Balking at Governor Mitt Romney's opposition, members of the Massachusetts legislature recently introduced a petition for legislation to reduce carbon dioxide emissions in Massachusetts through participation in the Regional Greenhouse Gas Initiative (RGGI), a regional cap-and-trade program intended to reduce greenhouse gases in the Northeast. However, because of concerns over the program's effect on electricity prices, it is questionable whether the bill can be passed before the state legislative session ends in July 2. A two-thirds majority vote of the legislators would be needed to override the Governor's anticipated veto.
In December 2005, in a move reminiscent of the Bush Administration's rejection of the Kyoto Protocols, Governor Romney announced that Massachusetts would remove itself from participation in the RGGI, but would pursue its own carbon dioxide emissions reduction plan, which went into effect on January 1, 2006. (See Mass.

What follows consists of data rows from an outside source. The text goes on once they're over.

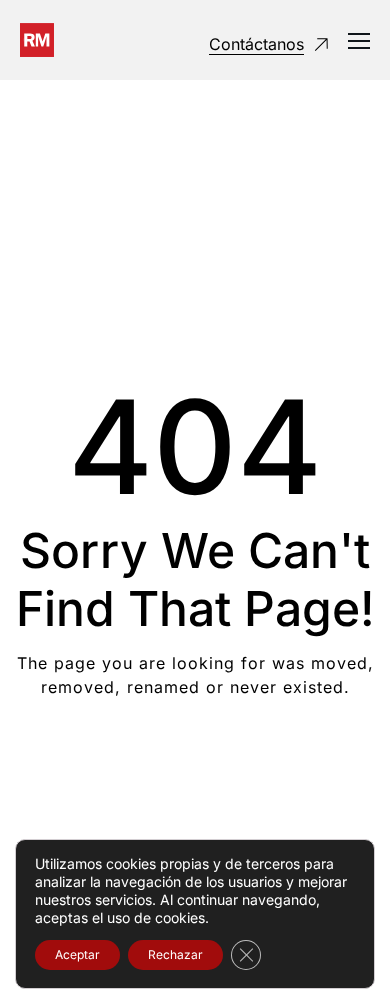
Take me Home (195, 767)
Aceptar (77, 954)
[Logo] (37, 40)
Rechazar (175, 954)
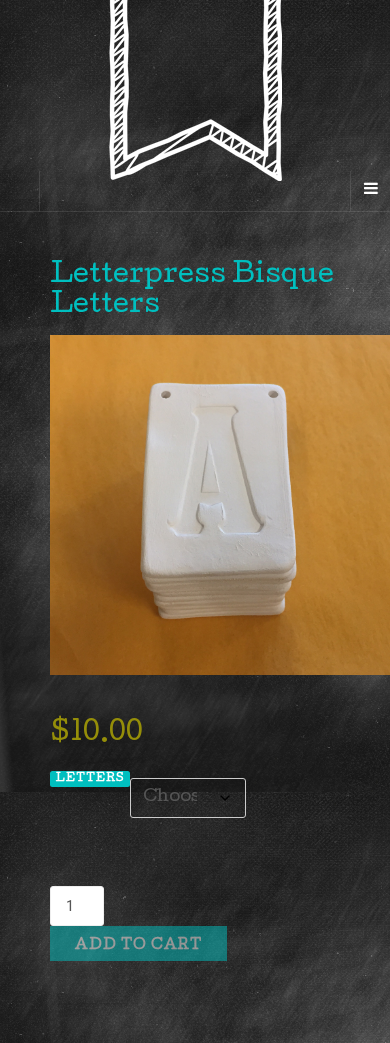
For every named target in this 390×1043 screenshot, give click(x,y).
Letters (90, 778)
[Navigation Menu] (370, 191)
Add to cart (138, 946)
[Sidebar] (20, 191)
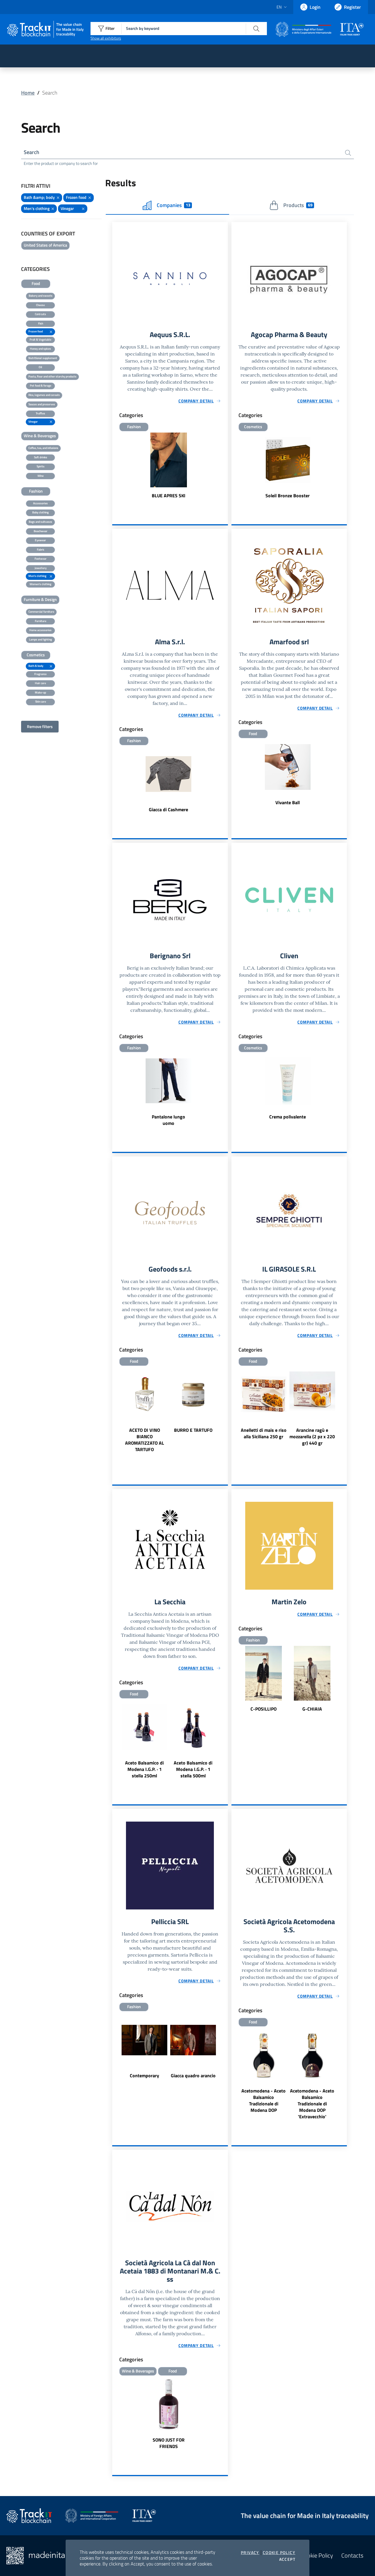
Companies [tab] (173, 205)
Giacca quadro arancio (193, 2075)
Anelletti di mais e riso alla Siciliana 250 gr (264, 1433)
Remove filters (40, 726)
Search (31, 152)
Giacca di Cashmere (168, 809)
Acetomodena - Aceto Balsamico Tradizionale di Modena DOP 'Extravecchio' (312, 2103)
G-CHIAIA (312, 1708)
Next (225, 1413)
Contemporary (144, 2075)
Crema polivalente (287, 1116)
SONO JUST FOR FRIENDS (169, 2443)
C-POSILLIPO (263, 1708)
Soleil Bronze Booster (287, 495)
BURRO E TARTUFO (193, 1430)
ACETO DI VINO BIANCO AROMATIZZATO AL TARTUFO (144, 1440)
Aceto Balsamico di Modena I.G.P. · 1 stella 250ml (144, 1769)
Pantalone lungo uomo (168, 1120)
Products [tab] (297, 205)
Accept (287, 2559)
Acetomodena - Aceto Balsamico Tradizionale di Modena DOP (263, 2100)
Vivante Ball (287, 802)
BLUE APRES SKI (168, 495)
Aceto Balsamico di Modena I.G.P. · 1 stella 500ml (193, 1769)
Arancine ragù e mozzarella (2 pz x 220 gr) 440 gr (312, 1436)
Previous (115, 1413)
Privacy (250, 2553)
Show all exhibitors (106, 38)
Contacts (352, 2555)
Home (28, 93)
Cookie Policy (279, 2553)
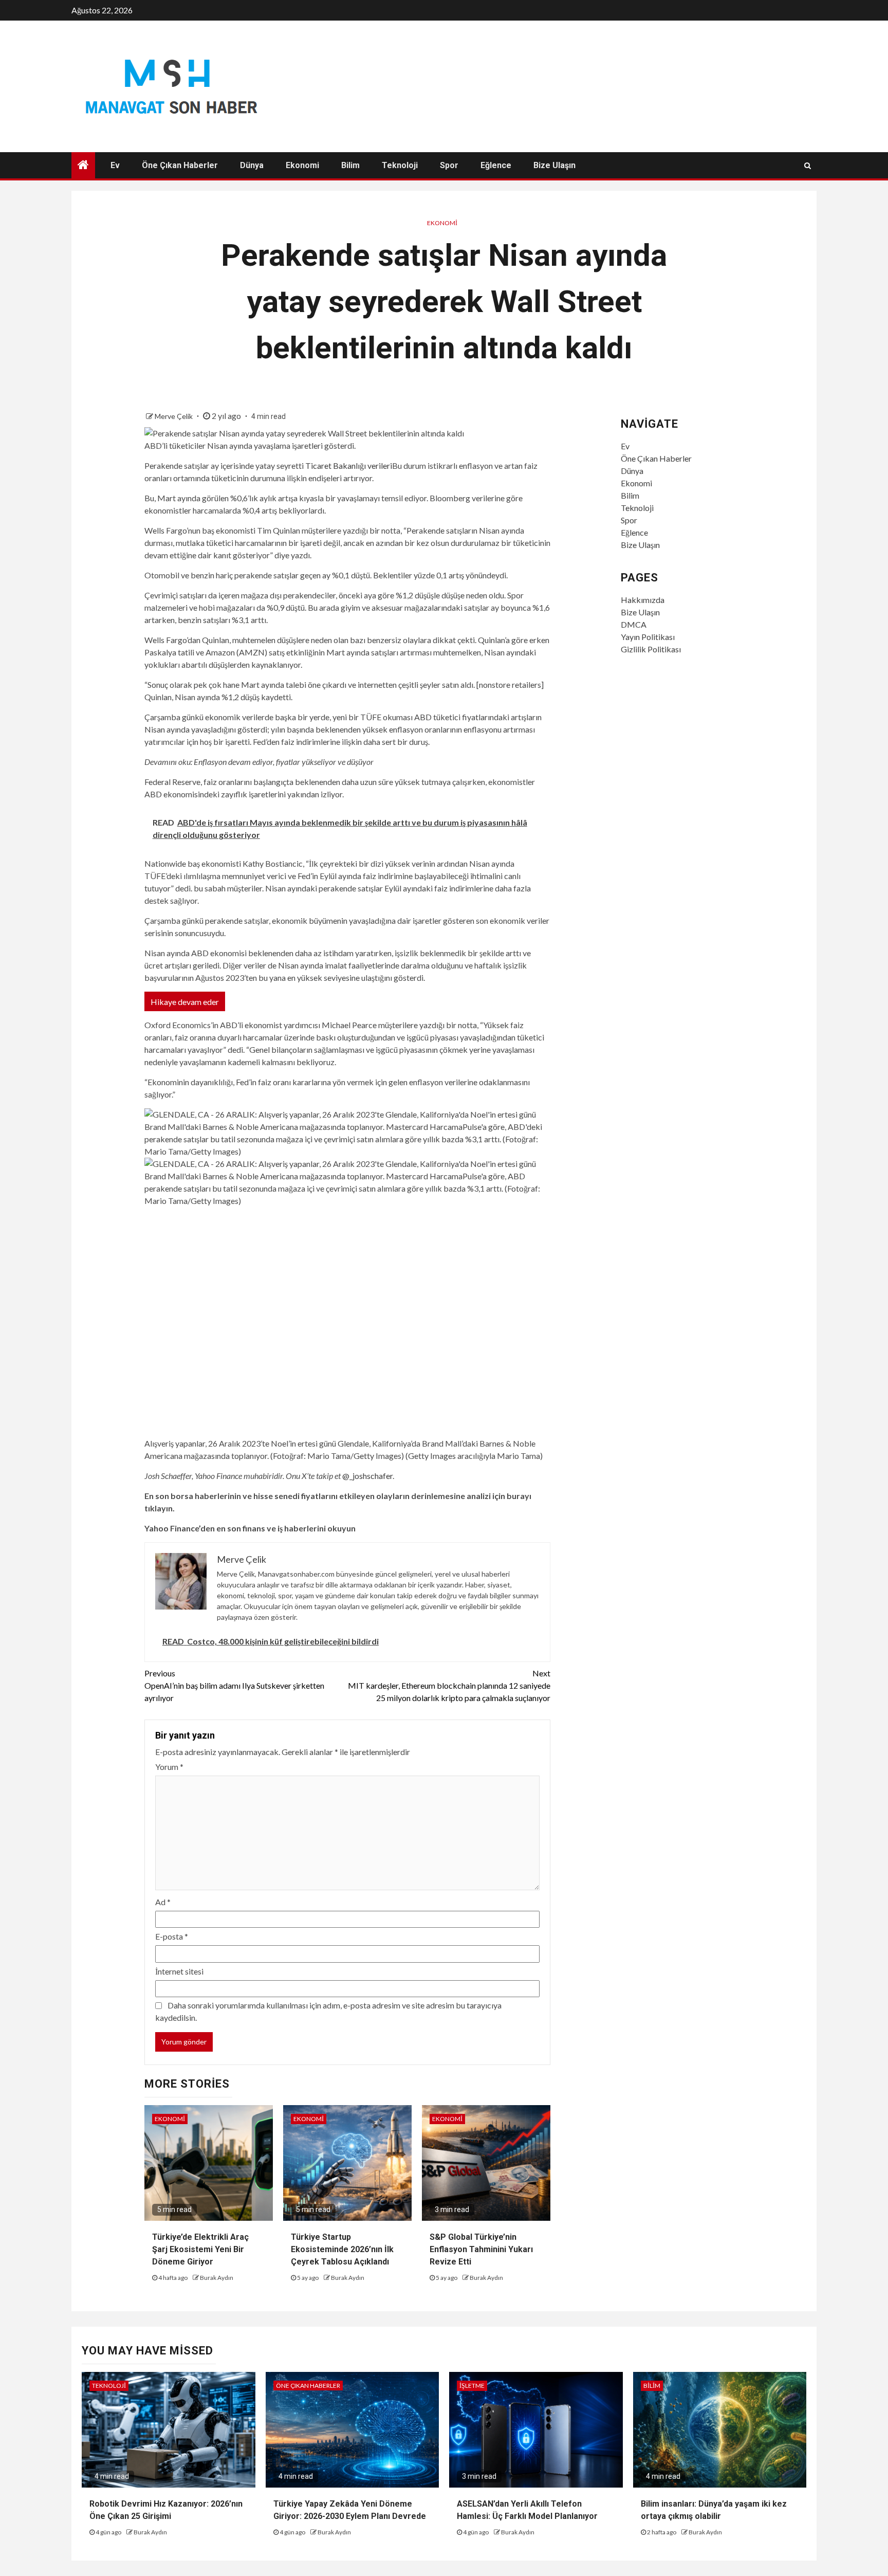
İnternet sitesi (179, 1971)
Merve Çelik (174, 416)
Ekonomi (302, 165)
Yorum (169, 1766)
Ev (115, 165)
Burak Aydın (216, 2277)
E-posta (171, 1936)
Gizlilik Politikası (651, 649)
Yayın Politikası (648, 637)
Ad (163, 1902)
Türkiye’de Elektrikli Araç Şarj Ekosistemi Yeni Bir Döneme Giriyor (200, 2249)
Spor (449, 165)
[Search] (807, 165)
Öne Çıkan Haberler (180, 165)
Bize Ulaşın (554, 165)
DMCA (633, 624)
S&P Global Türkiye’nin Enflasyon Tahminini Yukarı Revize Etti (481, 2249)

Governor Announces New Carbon Dioxide Emissions Reduction Plan) The state's current plan includes a cap-and-trade system, but without price caps.
Because Massachusetts is a key contributor of gas emissions in the Northeast region, its participation in the RGGI is significant. Currently, all other New England states, save tiny Rhode Island, which also dropped out of the RGGI plan in December 2005, have a formal agreement in place to pursue the RGGI and are now moving forward on legislation to adopt the RGGI.